== Data records ==
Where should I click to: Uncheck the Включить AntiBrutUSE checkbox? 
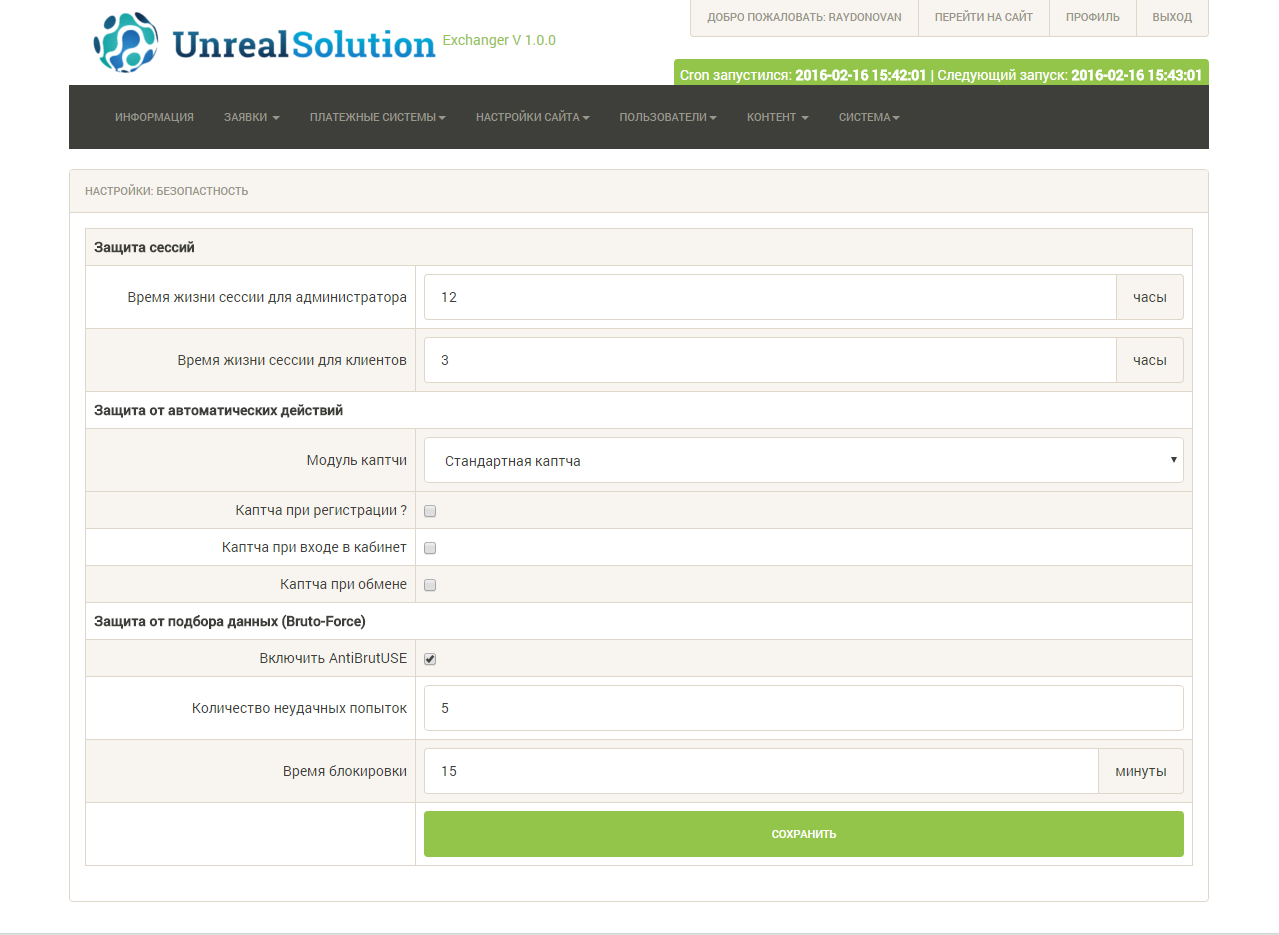(x=430, y=659)
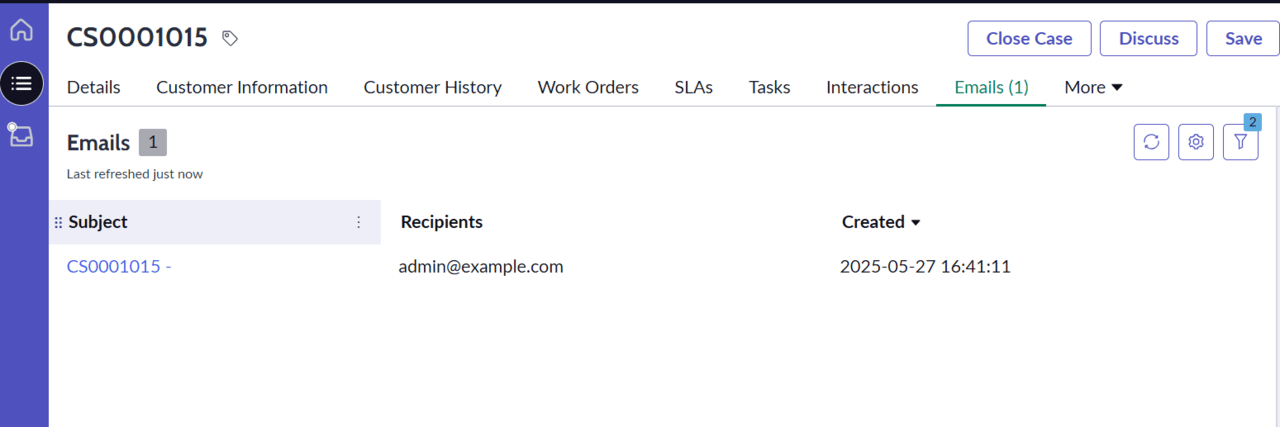Screen dimensions: 1280x427
Task: Open the filter funnel icon
Action: click(1240, 142)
===
Exercise goal:
Make an exact copy of all entries above, dropping the images.

Answer to the problem:
Where should I click to: Uncheck the Включить AntiBrutUSE checkbox? 
(x=430, y=659)
Screen dimensions: 1280x427
Task: Open the filter funnel icon
Action: click(1240, 142)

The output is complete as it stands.